* Exercise goal *
Repeat exactly, and only, the lines of the entries below from the one with "The image size is (608, 275)." through the one with "Task: Click On behalf of the C-MOR consortium", both ends included.

○ ○ ○ ○ ○ ○ ○

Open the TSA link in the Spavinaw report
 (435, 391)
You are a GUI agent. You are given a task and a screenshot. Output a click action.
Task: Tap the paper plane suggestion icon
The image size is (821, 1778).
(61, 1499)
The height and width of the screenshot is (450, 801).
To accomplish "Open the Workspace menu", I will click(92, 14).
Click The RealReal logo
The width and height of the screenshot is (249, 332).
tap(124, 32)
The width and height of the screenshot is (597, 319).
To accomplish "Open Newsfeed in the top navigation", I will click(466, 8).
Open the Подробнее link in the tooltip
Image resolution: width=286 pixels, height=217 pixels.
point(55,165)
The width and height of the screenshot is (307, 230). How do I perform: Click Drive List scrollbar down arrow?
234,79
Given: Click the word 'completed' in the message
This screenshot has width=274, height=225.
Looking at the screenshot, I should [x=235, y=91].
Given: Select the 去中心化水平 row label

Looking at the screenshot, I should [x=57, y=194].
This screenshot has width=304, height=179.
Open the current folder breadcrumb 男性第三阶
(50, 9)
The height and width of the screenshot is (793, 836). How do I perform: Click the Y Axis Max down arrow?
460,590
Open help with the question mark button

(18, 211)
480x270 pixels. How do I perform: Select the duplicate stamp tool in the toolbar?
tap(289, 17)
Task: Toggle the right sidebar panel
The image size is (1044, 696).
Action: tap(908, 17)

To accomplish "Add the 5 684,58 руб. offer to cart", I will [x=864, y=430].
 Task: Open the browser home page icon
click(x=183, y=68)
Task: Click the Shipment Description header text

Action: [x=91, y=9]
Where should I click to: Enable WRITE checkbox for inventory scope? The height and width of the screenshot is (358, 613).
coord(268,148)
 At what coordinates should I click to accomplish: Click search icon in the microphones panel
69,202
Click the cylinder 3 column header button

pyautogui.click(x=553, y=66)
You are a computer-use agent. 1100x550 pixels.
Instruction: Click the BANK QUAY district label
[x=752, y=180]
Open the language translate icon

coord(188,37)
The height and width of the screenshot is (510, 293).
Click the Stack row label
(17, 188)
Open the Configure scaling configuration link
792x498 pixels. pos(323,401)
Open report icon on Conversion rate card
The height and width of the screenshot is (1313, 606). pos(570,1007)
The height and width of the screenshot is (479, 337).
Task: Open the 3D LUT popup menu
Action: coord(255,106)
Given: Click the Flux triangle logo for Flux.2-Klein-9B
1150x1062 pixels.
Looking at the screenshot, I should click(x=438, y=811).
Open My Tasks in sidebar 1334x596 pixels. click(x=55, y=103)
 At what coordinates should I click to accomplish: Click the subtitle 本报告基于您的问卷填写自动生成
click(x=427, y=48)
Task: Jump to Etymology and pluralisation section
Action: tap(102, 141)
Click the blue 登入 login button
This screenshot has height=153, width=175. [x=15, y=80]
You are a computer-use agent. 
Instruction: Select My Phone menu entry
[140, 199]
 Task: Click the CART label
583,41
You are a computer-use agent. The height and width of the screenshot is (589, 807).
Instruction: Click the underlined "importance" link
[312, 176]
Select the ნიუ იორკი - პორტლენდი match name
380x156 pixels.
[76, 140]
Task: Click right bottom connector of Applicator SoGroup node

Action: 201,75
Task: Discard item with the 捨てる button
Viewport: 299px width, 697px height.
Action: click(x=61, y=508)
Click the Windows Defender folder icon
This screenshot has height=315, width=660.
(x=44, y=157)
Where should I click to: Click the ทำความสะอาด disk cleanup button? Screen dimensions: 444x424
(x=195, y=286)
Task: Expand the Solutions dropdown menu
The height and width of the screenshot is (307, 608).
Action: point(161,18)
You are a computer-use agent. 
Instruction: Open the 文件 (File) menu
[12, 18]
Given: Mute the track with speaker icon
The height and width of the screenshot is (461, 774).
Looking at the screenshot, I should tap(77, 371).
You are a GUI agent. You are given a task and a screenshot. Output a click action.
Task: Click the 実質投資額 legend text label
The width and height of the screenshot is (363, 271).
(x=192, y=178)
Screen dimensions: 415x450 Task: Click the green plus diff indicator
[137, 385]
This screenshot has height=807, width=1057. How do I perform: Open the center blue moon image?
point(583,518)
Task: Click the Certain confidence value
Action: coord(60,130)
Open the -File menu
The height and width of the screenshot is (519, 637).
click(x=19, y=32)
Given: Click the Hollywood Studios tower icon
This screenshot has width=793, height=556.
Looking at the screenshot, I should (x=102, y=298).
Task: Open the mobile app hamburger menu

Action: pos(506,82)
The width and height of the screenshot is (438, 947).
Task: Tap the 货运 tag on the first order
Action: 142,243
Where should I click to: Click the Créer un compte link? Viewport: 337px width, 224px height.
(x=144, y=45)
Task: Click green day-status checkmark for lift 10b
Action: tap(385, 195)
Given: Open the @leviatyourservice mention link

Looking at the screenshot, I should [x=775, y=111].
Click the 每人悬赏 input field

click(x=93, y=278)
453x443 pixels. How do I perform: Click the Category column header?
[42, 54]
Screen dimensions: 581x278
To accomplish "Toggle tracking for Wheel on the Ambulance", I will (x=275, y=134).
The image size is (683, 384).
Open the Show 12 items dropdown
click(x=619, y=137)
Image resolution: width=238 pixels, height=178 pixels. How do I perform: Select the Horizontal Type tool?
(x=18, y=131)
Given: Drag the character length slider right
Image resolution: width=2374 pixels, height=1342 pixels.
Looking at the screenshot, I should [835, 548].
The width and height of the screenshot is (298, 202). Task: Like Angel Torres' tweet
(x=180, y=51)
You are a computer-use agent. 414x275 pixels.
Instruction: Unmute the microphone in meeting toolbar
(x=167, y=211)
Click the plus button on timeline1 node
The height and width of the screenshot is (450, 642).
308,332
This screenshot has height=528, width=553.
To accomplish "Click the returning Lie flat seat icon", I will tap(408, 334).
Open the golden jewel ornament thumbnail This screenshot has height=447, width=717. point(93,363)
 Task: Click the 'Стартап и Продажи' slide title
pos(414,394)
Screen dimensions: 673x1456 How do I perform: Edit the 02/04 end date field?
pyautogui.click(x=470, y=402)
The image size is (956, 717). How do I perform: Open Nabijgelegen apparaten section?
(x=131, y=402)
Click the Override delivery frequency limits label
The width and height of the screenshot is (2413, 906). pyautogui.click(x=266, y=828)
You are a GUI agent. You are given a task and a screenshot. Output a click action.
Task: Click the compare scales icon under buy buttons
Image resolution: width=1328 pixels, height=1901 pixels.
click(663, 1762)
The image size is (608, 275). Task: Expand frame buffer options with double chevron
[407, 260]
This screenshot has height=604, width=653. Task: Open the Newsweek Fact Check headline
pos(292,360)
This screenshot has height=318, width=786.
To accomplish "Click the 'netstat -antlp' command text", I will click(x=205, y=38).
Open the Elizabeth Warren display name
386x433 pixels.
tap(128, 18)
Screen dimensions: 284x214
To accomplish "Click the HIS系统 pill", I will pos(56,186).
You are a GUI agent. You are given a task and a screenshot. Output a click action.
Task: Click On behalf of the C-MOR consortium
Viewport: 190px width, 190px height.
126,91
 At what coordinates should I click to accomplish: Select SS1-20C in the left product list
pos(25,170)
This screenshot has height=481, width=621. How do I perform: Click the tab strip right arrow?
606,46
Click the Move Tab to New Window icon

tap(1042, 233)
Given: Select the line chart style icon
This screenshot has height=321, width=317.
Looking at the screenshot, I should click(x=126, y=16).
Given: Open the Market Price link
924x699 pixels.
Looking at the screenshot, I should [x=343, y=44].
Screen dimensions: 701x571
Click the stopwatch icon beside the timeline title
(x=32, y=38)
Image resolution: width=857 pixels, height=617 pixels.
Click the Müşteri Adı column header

○ ○ ○ ○ ○ ○ ○

* Reply *
The image size is (608, 275). Task: Expand frame buffer options with double chevron
[407, 260]
This screenshot has height=604, width=653. Task: Open the Newsweek Fact Check headline
pos(292,360)
This screenshot has height=318, width=786.
To accomplish "Click the 'netstat -antlp' command text", I will click(x=205, y=38).
Open the Elizabeth Warren display name
386x433 pixels.
tap(128, 18)
Screen dimensions: 284x214
To accomplish "Click the HIS系统 pill", I will pos(56,186).
You are a GUI agent. You are given a task and a screenshot. Output a click action.
Task: Click On behalf of the C-MOR consortium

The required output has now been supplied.